Take the entries that follow and return exactly the lines from the one holding "Viewport: 659px width, 430px height." through the one holding "Given: Open signn.png profile picture", both included. Nothing else is needed.

(Beginning of Supplied data)

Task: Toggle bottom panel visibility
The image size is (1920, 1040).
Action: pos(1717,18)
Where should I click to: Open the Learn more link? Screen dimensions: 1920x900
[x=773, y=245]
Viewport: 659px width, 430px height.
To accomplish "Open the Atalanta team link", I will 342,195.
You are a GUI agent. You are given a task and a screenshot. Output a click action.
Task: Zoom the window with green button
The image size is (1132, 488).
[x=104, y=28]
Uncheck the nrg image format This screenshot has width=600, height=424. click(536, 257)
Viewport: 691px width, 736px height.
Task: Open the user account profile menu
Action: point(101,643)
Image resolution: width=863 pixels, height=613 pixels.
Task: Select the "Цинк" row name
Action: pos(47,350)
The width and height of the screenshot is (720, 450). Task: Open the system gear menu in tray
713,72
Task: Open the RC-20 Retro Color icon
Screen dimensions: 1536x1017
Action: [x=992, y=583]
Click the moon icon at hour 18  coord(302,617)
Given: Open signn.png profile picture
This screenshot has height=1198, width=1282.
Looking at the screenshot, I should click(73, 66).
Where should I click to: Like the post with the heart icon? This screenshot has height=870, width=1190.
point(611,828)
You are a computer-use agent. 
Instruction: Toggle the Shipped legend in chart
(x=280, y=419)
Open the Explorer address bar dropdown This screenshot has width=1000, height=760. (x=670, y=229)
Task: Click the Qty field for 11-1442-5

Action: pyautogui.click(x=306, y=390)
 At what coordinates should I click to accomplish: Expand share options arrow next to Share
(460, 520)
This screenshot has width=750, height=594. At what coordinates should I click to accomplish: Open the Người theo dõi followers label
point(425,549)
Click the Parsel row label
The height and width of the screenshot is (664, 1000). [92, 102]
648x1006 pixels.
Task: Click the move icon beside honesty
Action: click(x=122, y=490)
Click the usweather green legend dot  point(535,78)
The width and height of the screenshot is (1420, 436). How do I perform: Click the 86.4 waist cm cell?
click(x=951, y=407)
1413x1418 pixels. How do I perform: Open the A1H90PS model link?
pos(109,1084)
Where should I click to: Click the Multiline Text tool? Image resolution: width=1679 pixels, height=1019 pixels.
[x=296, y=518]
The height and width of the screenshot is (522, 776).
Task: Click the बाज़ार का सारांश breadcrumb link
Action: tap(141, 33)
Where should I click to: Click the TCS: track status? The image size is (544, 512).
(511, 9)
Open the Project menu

(End of Supplied data)

--- Finished exercise ---
Viewport: 659px width, 430px height.
To accomplish "Open the Atalanta team link", I will 342,195.
You are a GUI agent. You are given a task and a screenshot. Output a click action.
Task: Zoom the window with green button
The image size is (1132, 488).
[x=104, y=28]
Uncheck the nrg image format This screenshot has width=600, height=424. click(536, 257)
Viewport: 691px width, 736px height.
Task: Open the user account profile menu
Action: point(101,643)
Image resolution: width=863 pixels, height=613 pixels.
Task: Select the "Цинк" row name
Action: pos(47,350)
The width and height of the screenshot is (720, 450). Task: Open the system gear menu in tray
713,72
Task: Open the RC-20 Retro Color icon
Screen dimensions: 1536x1017
Action: [x=992, y=583]
Click the moon icon at hour 18  coord(302,617)
Given: Open signn.png profile picture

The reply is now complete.